Erri De Luca, ancien dirigeant du très musclé service d’ordre de Lotta Continua à Rome, appelle la période dans laquelle je me plongeais avec réticence et incompréhension : un « Mai long de dix ans », ce que d’autres appelleront une « guerre civile de basse intensité ». En France, et même en Italie, le mouvement armé sera minimisé et surtout sa base populaire minorée alors que le Ministère de l’Intérieur italien, non soupçonnable de gonfler les chiffres, bien que sait-on jamais, estimait à plus de 100 000 les personnes susceptibles de fournir une base arrière, de la logistique aux groupuscules armées. Ça n’est pas rien, c’est même relativement important que ce soutien de la population qui tranche nettement avec le faible enracinement de Rote Armee Fraction en RFA et bien plus encore en France de la GP et de sa dérive armée : Action Directe. Ici, en Italie, ce conflit, cette guerre civile larvée a fait plusieurs centaines de morts, près de 5000 personnes furent condamnées pour leur appartenance à des groupes d’extrême-gauche et plus de 10 000 furent au moins une fois interpellées. Période complexe, particulièrement troublée, pleine de rumeurs, d’épisodes mystérieux jamais élucidés, des tentatives de complots manipulés par des services étrangers ou le crime organisé, qui a fait l’objet de relectures à posteriori, de reconstruction tendancieuse, erronées, ce que l’on dénommera en Italie la dietrologia : dietro, derrière.

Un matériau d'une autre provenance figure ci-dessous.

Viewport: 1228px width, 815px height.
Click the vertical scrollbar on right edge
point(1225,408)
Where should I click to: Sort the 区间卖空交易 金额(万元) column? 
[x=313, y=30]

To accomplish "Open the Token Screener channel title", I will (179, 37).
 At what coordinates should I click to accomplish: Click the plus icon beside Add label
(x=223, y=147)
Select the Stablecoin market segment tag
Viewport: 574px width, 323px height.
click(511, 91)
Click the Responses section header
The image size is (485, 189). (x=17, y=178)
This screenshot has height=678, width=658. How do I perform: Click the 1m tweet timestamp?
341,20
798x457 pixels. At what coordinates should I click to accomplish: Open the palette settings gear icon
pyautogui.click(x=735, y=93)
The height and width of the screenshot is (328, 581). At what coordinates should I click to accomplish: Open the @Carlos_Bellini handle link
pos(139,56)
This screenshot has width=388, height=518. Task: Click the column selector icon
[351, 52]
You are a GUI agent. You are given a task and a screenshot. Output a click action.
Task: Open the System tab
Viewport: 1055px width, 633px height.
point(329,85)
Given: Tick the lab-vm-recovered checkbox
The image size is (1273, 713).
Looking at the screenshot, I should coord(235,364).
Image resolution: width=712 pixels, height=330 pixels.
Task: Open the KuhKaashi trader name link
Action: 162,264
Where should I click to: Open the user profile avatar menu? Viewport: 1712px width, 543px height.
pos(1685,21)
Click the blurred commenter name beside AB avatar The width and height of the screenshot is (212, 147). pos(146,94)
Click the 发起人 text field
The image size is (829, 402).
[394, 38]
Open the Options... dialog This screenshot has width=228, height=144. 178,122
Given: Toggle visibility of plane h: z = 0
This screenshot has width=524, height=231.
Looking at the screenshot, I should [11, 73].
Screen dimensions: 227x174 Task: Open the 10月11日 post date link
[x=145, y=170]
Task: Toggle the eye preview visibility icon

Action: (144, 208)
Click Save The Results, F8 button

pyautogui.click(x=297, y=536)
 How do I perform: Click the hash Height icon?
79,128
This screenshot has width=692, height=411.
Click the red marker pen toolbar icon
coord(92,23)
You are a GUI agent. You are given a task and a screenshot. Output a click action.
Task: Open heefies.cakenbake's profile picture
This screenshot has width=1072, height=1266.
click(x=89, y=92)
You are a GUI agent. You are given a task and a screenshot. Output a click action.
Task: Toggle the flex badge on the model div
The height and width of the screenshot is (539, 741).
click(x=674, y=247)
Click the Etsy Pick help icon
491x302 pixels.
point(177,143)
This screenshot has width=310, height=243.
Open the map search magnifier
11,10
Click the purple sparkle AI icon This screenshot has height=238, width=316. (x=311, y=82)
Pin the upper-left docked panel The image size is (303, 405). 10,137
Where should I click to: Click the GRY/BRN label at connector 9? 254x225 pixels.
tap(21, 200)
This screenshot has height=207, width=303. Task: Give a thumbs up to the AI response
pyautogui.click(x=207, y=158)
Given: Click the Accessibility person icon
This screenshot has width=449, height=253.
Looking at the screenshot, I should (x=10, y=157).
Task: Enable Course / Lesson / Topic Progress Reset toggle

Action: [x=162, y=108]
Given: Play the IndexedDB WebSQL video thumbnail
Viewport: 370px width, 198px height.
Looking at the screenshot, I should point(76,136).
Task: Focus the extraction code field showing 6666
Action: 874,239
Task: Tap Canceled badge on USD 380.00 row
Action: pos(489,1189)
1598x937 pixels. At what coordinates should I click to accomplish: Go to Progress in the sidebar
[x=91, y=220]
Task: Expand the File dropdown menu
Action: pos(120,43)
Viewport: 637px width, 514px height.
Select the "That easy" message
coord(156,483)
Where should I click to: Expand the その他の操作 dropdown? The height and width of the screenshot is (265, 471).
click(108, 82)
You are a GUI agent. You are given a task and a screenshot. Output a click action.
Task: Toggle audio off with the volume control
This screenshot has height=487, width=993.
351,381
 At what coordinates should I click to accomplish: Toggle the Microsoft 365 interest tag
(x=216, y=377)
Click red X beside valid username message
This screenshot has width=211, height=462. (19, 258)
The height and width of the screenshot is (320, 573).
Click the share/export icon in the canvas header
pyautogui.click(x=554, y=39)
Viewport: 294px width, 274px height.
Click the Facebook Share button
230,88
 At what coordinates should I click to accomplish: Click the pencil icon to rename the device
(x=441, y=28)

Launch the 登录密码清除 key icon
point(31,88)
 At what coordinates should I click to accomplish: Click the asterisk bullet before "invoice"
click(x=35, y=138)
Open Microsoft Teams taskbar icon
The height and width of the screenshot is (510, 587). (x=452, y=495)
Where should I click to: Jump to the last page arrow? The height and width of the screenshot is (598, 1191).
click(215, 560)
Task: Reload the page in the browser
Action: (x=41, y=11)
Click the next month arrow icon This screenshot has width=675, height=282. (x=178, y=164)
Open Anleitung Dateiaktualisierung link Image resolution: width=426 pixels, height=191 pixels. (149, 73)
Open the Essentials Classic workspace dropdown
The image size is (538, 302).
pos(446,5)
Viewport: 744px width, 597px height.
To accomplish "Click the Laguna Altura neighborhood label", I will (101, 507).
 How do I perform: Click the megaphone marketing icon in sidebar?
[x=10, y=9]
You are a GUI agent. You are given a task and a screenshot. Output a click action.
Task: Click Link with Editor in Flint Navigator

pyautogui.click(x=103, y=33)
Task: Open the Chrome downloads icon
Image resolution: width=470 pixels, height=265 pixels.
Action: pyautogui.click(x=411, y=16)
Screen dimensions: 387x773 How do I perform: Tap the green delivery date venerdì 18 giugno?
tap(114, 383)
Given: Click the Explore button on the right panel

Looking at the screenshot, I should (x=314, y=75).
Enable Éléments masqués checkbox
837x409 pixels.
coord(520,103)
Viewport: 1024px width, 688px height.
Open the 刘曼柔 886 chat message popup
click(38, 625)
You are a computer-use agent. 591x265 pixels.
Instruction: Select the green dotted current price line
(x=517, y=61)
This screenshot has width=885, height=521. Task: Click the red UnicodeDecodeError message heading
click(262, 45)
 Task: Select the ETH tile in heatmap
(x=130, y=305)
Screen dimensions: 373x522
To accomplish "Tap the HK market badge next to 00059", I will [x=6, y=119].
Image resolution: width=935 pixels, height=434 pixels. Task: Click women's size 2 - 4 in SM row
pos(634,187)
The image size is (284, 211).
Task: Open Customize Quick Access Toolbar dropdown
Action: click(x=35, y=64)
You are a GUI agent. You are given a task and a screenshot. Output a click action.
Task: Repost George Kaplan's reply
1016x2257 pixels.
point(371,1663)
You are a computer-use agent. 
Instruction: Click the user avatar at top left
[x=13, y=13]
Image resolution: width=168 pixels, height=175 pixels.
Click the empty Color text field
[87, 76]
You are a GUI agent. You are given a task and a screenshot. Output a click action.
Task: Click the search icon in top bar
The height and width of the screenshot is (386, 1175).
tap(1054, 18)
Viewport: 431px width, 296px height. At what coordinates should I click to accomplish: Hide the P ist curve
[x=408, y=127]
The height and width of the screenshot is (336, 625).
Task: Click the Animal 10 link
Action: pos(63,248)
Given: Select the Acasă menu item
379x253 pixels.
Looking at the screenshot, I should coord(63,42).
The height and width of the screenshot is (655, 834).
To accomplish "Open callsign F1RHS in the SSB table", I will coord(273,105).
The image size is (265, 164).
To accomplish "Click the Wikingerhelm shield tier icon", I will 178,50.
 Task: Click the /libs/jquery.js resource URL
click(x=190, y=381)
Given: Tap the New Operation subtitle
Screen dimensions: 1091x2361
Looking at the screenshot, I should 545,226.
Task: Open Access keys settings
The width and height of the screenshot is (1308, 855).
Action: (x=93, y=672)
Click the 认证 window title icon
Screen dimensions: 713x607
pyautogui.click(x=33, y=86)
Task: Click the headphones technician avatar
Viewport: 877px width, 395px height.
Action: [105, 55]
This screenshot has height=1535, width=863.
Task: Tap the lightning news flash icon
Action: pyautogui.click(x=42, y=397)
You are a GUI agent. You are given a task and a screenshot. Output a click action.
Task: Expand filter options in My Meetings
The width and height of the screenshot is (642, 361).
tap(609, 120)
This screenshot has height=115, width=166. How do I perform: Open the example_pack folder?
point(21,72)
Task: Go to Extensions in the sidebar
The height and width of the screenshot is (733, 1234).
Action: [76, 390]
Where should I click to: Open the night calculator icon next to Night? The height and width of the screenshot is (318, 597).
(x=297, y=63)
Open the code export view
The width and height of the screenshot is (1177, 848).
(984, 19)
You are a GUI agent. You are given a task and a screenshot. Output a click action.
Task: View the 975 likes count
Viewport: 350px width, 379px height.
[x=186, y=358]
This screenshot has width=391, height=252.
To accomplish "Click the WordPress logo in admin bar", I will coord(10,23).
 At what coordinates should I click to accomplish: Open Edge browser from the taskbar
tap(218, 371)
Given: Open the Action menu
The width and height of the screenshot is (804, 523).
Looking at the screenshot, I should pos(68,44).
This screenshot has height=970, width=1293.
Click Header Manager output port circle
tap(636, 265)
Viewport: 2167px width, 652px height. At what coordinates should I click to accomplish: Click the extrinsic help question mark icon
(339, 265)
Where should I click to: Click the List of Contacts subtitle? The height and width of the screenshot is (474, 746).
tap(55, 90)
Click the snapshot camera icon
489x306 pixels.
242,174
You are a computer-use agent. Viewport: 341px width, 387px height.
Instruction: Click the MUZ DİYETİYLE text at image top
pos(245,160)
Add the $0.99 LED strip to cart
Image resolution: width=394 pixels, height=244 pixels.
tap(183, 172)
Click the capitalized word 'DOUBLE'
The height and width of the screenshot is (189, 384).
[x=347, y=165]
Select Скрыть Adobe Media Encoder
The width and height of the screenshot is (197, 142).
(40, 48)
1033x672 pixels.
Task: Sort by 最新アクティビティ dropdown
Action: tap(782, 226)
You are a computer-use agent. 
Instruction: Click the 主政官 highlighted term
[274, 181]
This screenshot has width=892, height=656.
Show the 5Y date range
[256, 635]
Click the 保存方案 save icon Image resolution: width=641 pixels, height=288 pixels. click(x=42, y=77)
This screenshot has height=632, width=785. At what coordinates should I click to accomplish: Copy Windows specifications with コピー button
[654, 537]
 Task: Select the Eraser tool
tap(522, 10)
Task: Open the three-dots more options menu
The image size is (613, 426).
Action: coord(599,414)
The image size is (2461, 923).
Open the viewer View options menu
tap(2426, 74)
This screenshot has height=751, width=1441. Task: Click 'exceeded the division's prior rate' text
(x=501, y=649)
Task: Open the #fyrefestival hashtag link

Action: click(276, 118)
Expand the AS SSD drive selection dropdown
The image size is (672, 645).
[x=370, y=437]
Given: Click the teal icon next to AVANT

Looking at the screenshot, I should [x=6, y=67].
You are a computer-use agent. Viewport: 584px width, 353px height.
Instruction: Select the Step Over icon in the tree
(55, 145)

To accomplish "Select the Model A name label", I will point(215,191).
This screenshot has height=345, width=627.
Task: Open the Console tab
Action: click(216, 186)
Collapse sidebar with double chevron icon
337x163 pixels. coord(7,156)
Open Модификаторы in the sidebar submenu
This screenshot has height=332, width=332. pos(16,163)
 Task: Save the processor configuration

Cette approche sera confortée en France par la « doctrine Mitterrand » qui offrit officiellement le refuge, au cours d’un discours lors du congrès de la Ligue des Droits de l’Homme en 1985, à tous ceux qui ayant « rompu avec la machine infernale du terrorisme » désireraient enfin « poser leur sac ». Le clivage gauche/droite à la française permettra de bien séparer en noir et blanc ce mouvement contestataire « unique en Europe par sa densité et sa longévité » en oubliant le fond historique de Guerre Froide et de « stratégie de la tension ». Ce morceau d’histoire mal connu, enfoui sous la bonne conscience des pétitionnaires patentés de Saint-Germain des Prés, reviendra en boomerang dans le paysage médiatique après les évènements du 11 septembre 2001, lorsqu’en août 2002 le gouvernement français extradera Paolo Persichetti, ancien membre de la dernière branche des Brigades Rouges, les BR-UCC, reconverti grâce à la doctrine Mitterrand en professeur à l’Université Paris-VIII. Mais, bien sûr, l’affaire la plus médiatisée fut celle de Cesare Battisti, ancien animateur d’un groupuscule milanais : les Prolétaires armés pour le communisme (PAC), concierge à Paris et auteur de romans noirs, qui ne devra son salut qu’à la fuite au Brésil. Je garde le souvenir d’une conférence organisée par Télérama en 2004 où la délirante Fred Vargas délivrait sa version très germanopratine de l’affaire. Le BHL, non présent ce soir-là, délivrait avec plus de subtilité la même version.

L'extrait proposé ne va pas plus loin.